¿Hasta cuándo?



Sí, yo también tuve que irme del país, yo también tuve que abandonar a mi familia y largarme, y no, desde un punto de vista externo ninguno se atrevería a decir que mi experiencia fue jodida: no he pasado hambre, no he tenido que limpiar pocetas para sobrevivir, no he vivido en ningún barrio, ni me ha tocado pasar frío por las noches, lo más deplorable de mi condición de emigrante ha sido que me tocó vivir por cuestiones del azar con un psicópata que una noche me sacó un cuchillo y amenazó con matarme para no pagarme un dinero que me debía “yo soy colombiano y tu venezolano” -me gritó-, como si aquello justificara su actuar. Lo demás no calificaría como la típica y sufrida historia de emigrante, esos relatos tan conmovedores de los que llegaron sin nada y lo construyeron todo, del que lucho con enfermedades y miseria, del que se aguantó maltratos y penas, del que cruzo por un río con apenas tres franelas y un cartón de leche en su bolso.
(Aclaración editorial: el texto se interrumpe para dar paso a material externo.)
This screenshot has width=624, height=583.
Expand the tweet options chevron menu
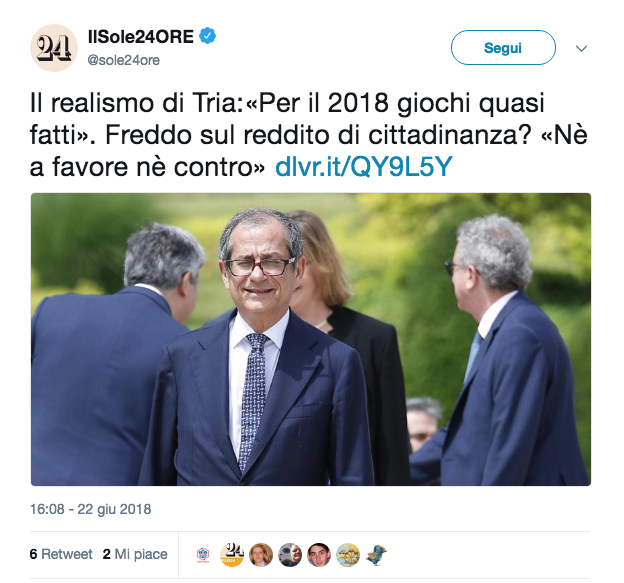pyautogui.click(x=581, y=49)
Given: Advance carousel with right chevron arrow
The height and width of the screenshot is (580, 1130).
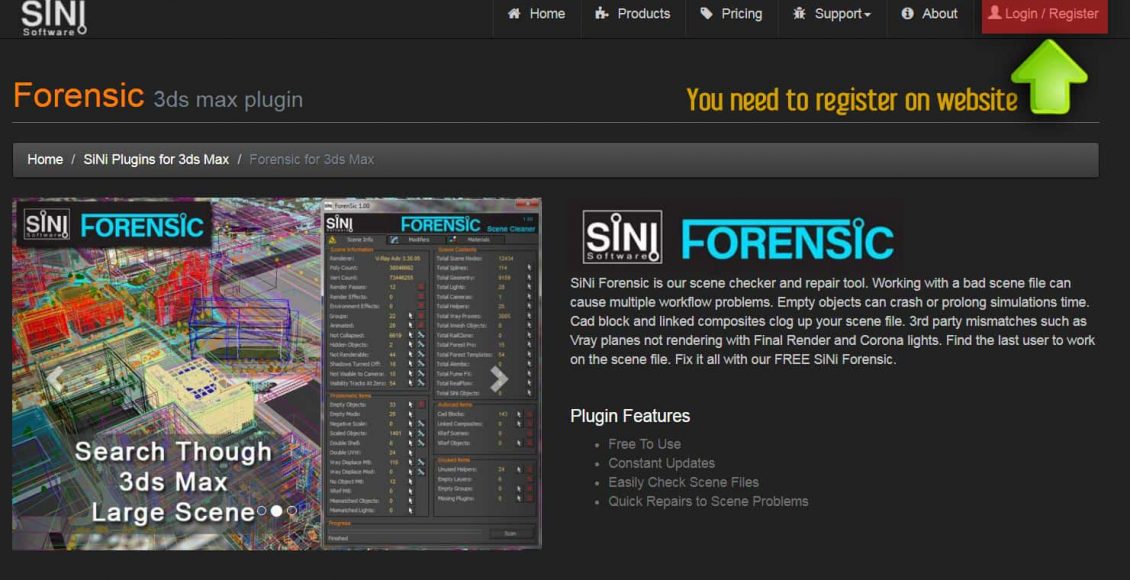Looking at the screenshot, I should (x=499, y=378).
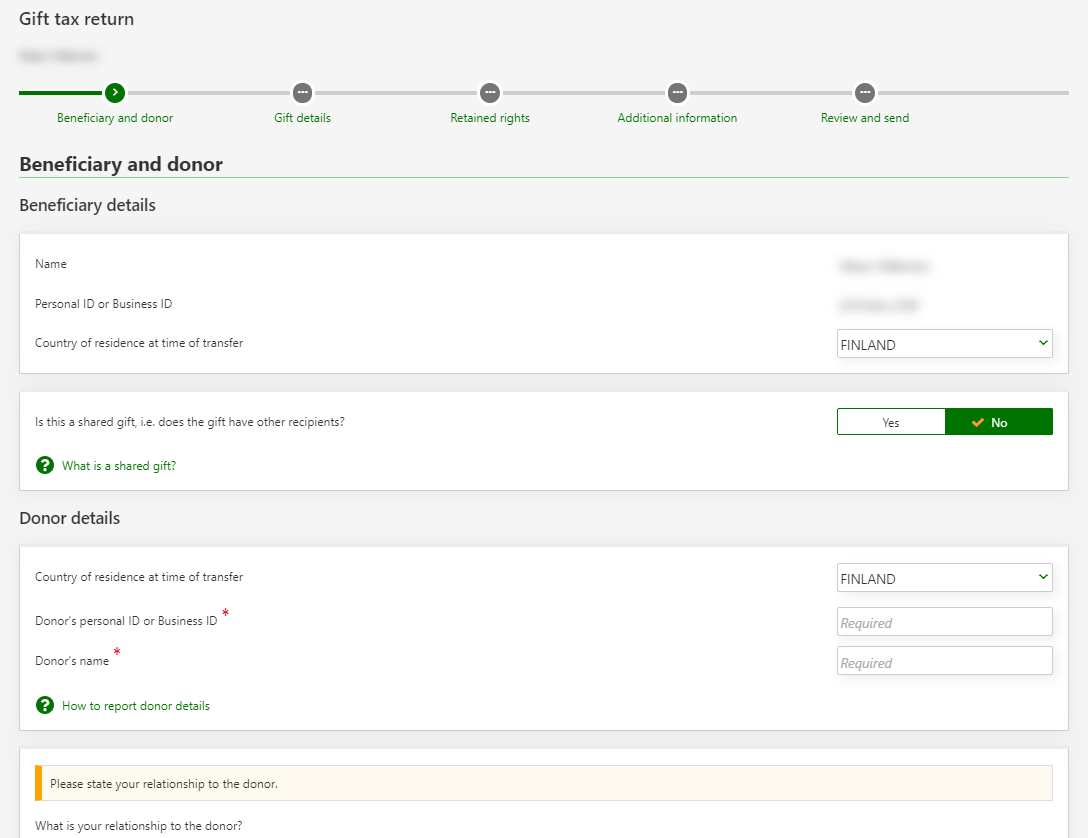Select Yes for shared gift question
This screenshot has height=838, width=1088.
(x=891, y=422)
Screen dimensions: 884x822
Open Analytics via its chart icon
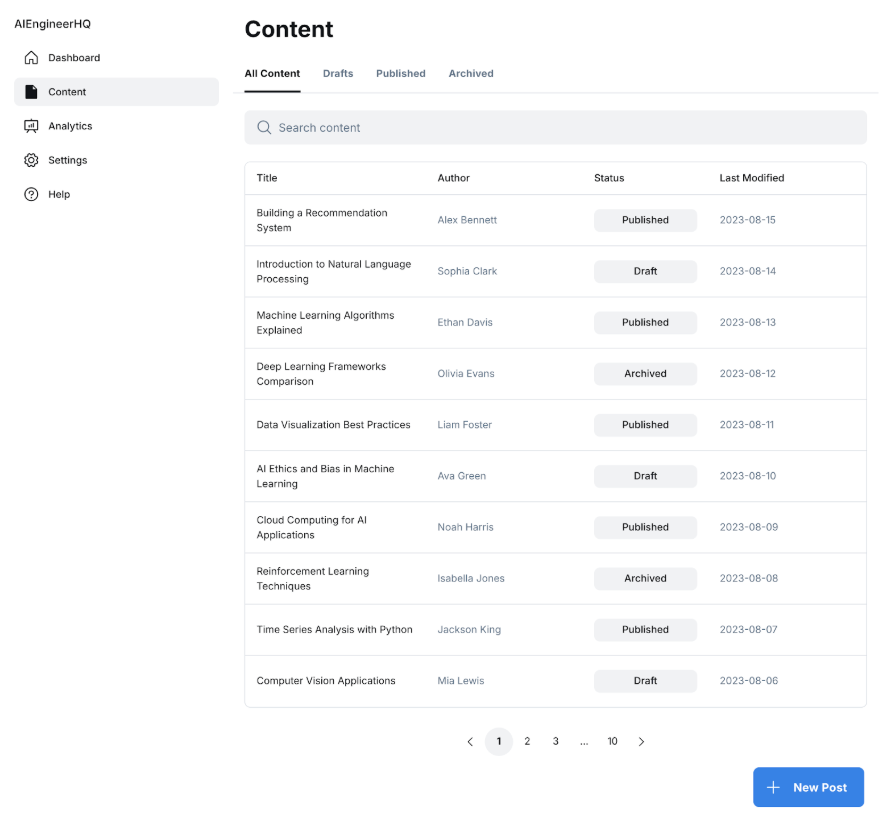coord(31,126)
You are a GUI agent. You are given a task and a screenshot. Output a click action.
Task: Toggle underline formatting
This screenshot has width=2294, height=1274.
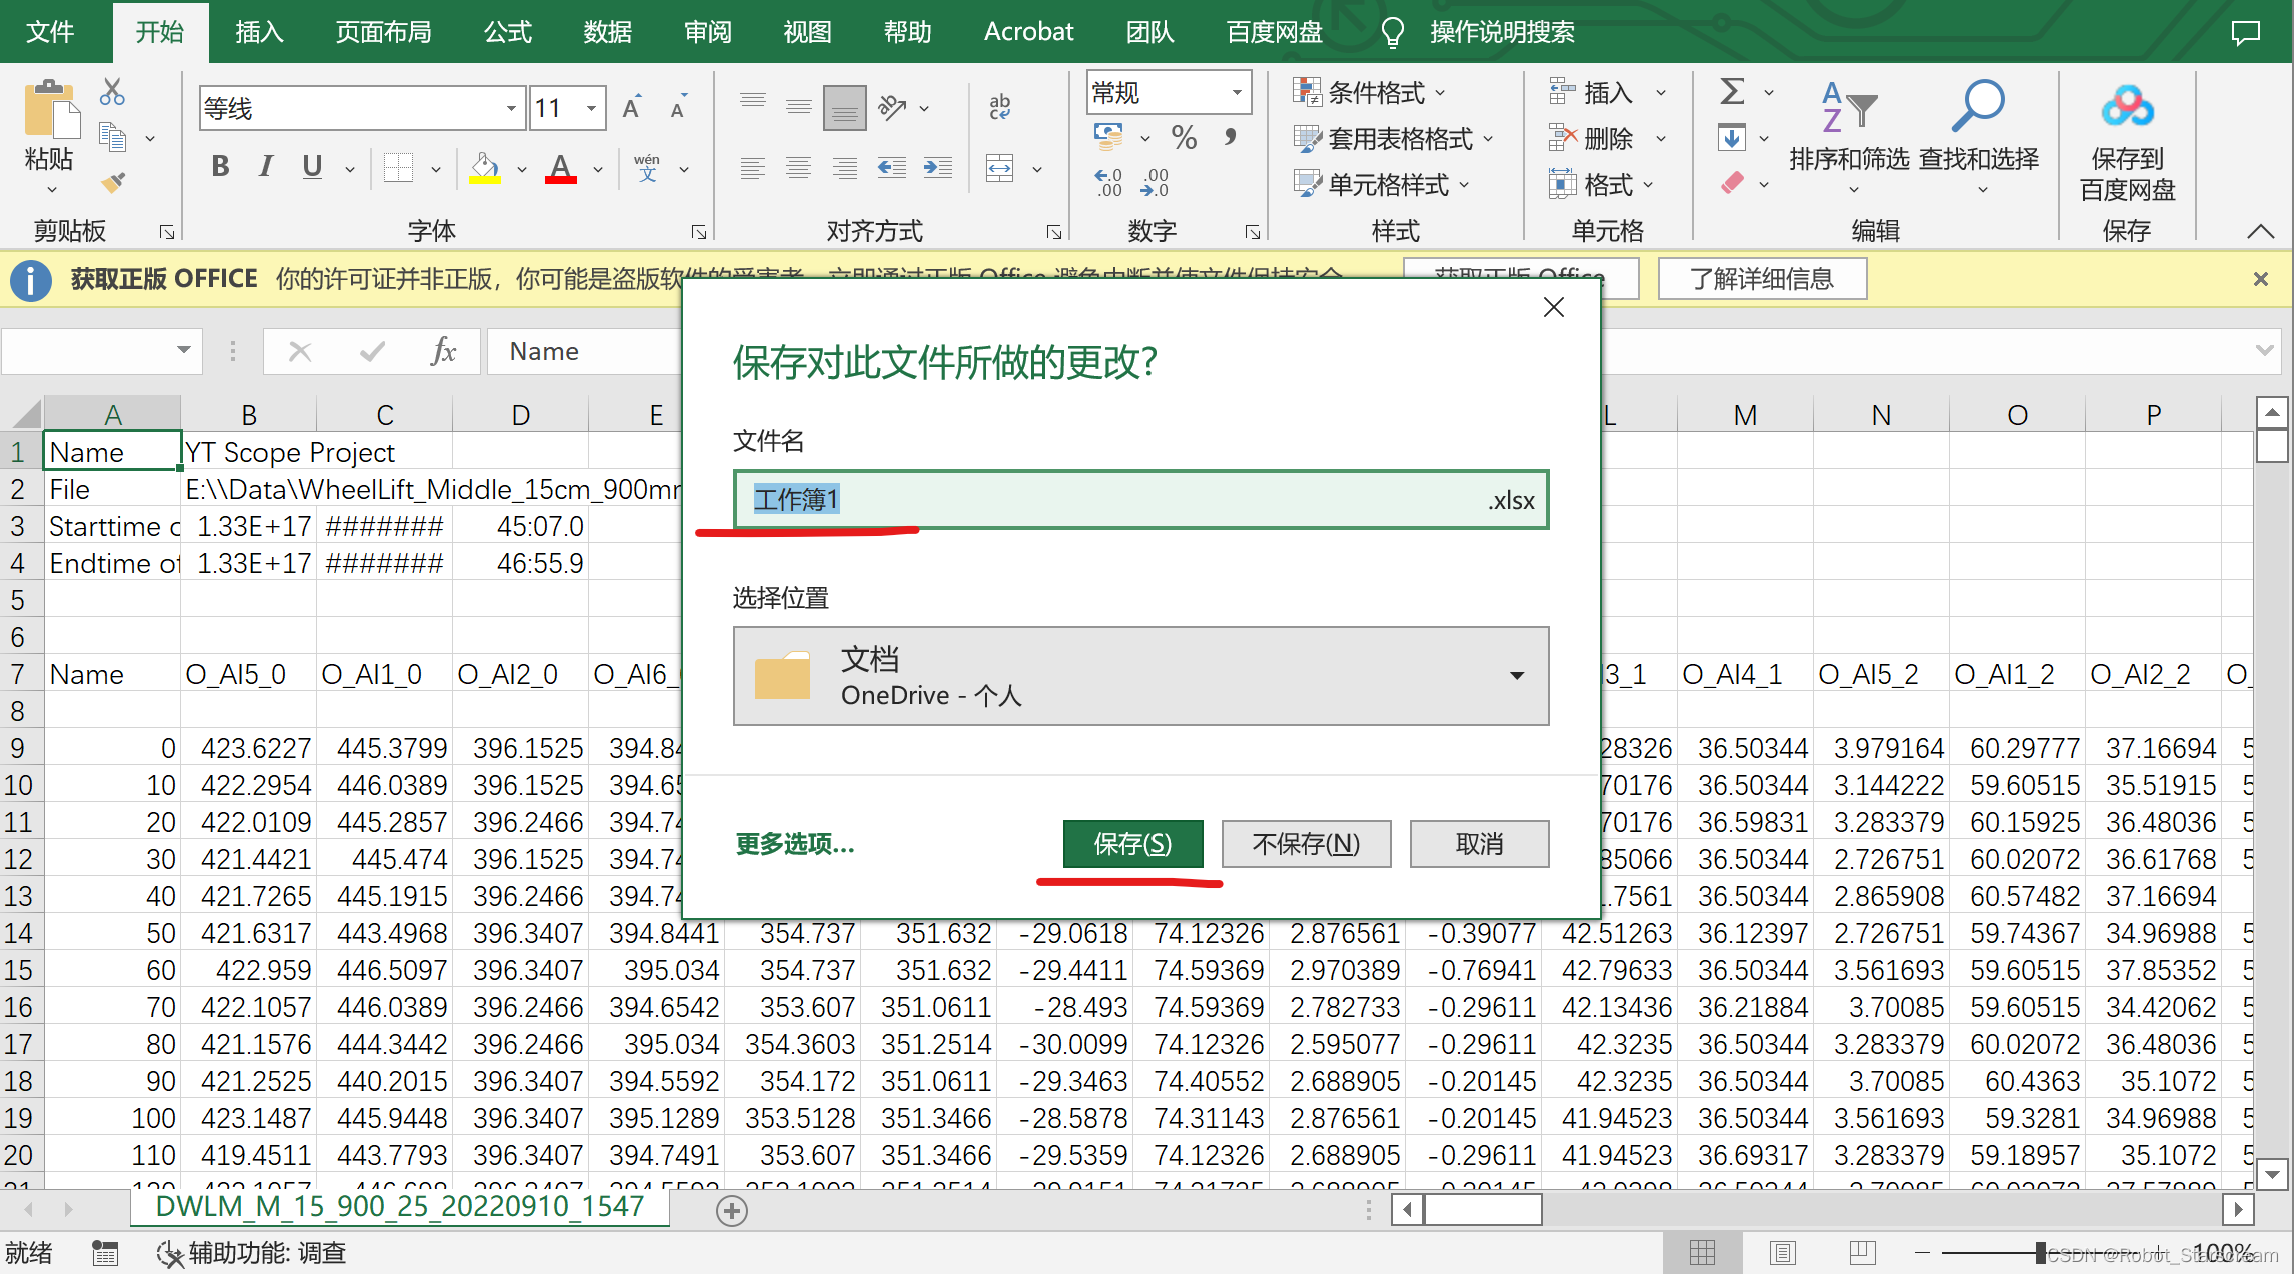click(x=311, y=167)
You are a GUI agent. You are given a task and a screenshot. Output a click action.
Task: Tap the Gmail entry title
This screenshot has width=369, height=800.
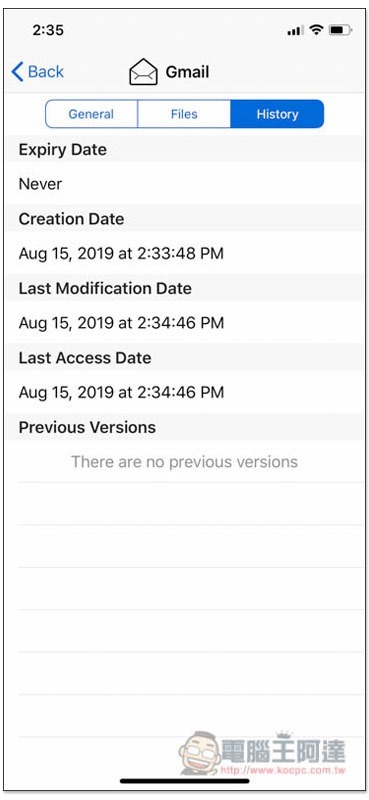tap(187, 72)
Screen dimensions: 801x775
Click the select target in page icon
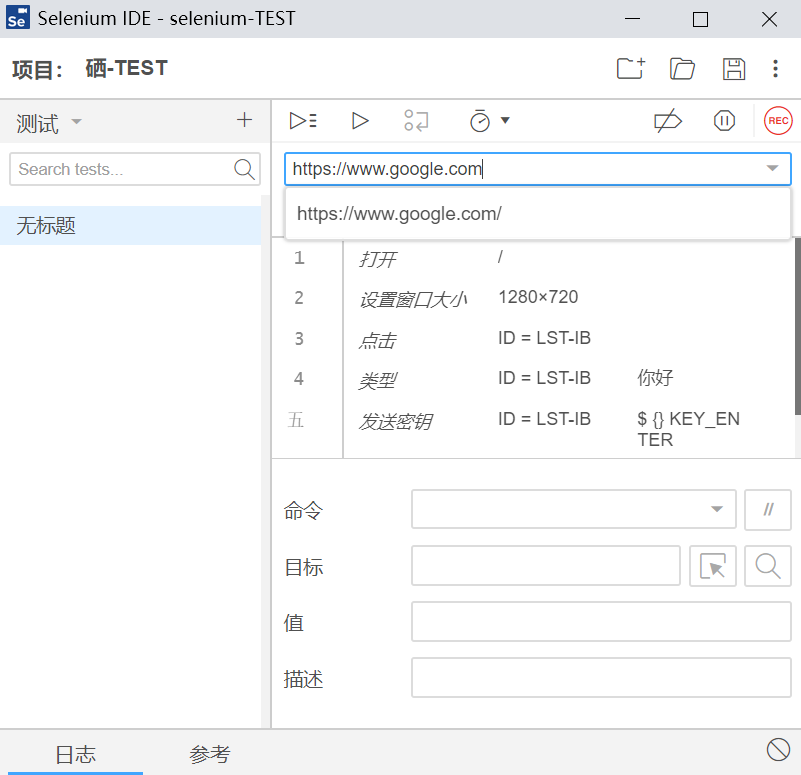[713, 566]
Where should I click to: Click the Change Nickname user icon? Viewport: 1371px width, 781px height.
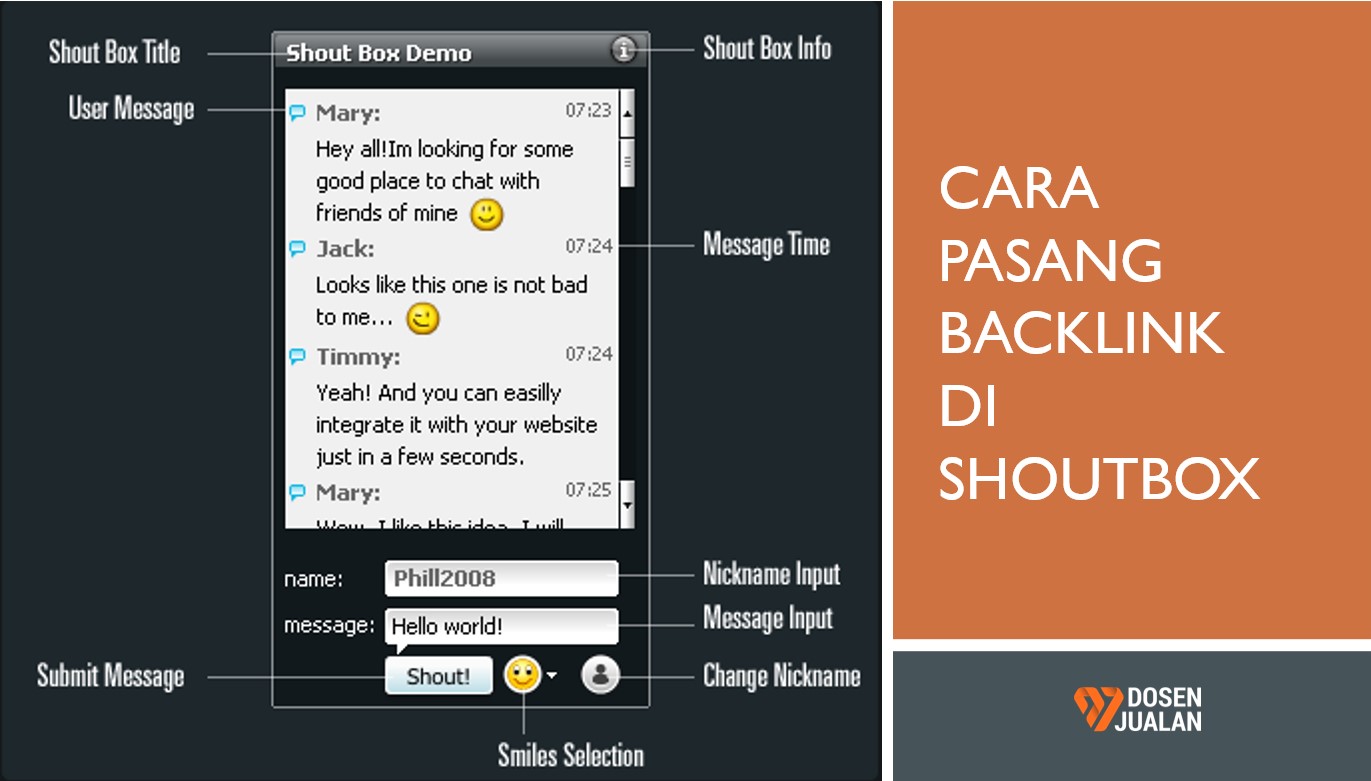pos(600,675)
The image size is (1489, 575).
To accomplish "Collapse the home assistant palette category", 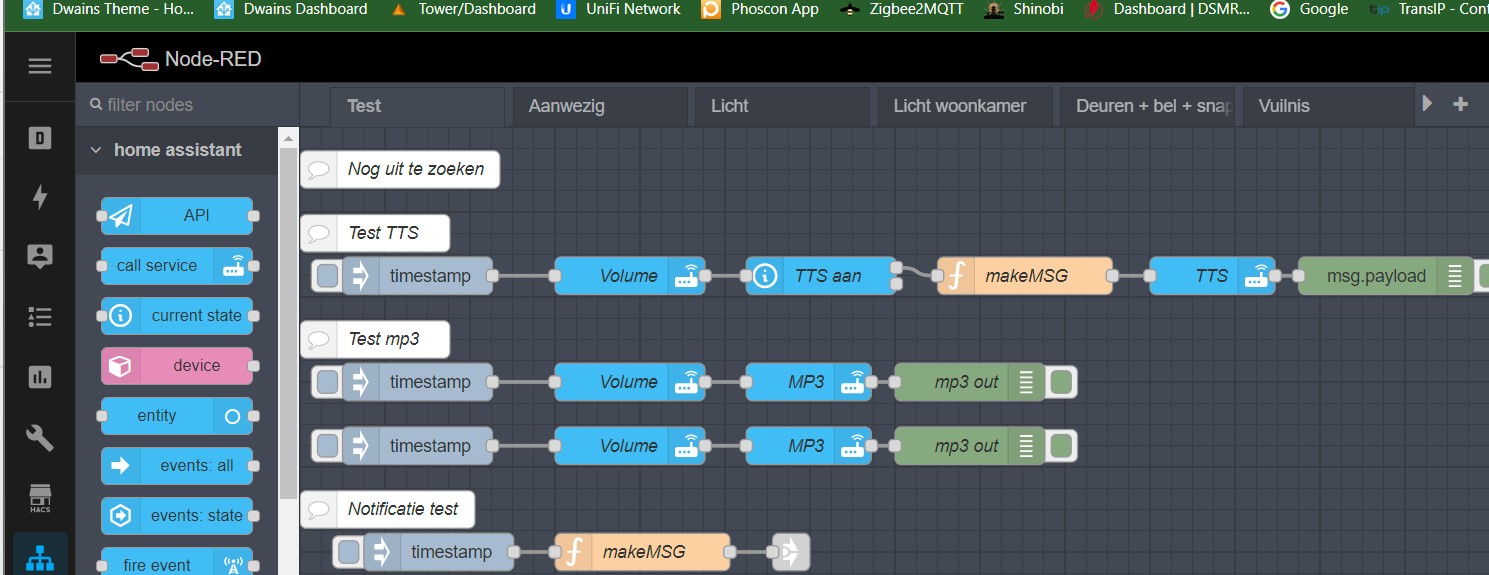I will tap(96, 150).
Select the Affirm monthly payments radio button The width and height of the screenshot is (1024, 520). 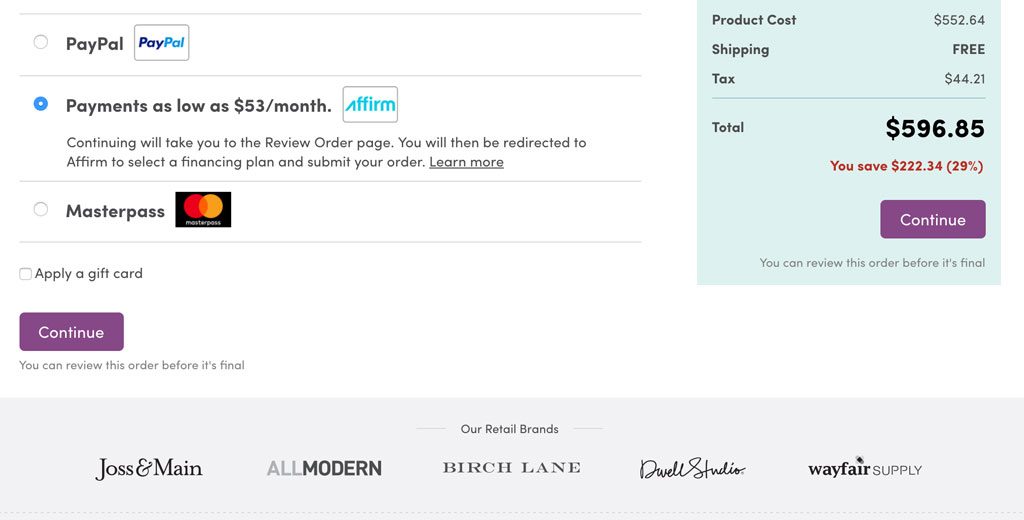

No, yo no soy ninguno de ellos, yo he vivido bien, léase “bien”, o al menos eso han querido darme a entender todas las otras personas que emigraron e inclusive muchos de los que me acogieron en el nuevo país: agradece que tienes un empleo, agradece que puedes comer, agradece que… y el agradecimiento, el bendito agradecimiento del conformismo, el de conformarse con que un hijo de puta destruyera tu país, tu patrimonio, tu vida, y tu familia, entonces debes consolarte porque tienes un trabajo (no digamos de mierda) porque no es un trabajo de mierda (lo único que tengo que hacer es escribir campañas publicitarias para marcas), sí, hago copys, me pagan por sentarme a escribir ideas para vender productos (no es el sueño de un escritor), me emocionaría que me pagaran por mis novelas, pero eso es demasiado pedir; y no obstante, a pesar del torbellino de emociones, de lo positivo y lo negativo, del yin y el yang, de lo mierda y lo menos mierda, estoy turbado, porque a diario la gente sigue muriéndose en mi país, porque a diario mis padres tienen que lidiar con la falta de agua, con la falta de luz, con la ausencia de gasolina, y con la deplorables condiciones de vida que solo un grupo de terroristas es capaz de implantar a millones de personas.  
Mientras tanto sigo estando en el lado “B”, muriendo por regresar al lado “A”, pues mis días se van, el tiempo se va, lo años se van, y cualquiera diría, ¡pero carajo!, tan solo tienes 400 días de haber dejado Venezuela, y yo le respondería: pues carajo, han sido los 400 días más largos de mi jodida existencia. Y es que sí, de por sí toda la vida he estado jodido, un poquito de depresión por acá, otro poco de ansiedad por allá, pánico, y miles de ideas y sueños inconclusos por el secuestro de un país. ¿Es tan difícil de explicar que con lo único que he soñado toda mi vida es con trabajar para convertir a Venezuela en el país que se merece? ¿Es tan difícil de entender que siento que todo lo que hago fuera de Venezuela es perdido? Porque la verdad es que a mí los intereses personales no me mueven, el dinero no me mueve, (ser un ciudadano del mundo), mucho menos, con lo único que he soñado desde que tengo algo de razonamiento, es con darle a Venezuela las condiciones de vida que se merece (y por supuesto, a toda su gente). El tiempo sigue pasando, los narcotraficantes y asesinos siguen aferrándose a un poder cada vez más cruel, cada vez más sangriento, y mientras tanto yo sufro, mi madre sufre, mi familia sufre, mis amigos sufren, mis vecinos sufren, mi país sufre, porque los abrazos son cada vez más escasos, y porque el hambre es cada vez más profunda. ¿Hasta cuándo? ¡Qué jodida pregunta! ¿Hasta cuándo?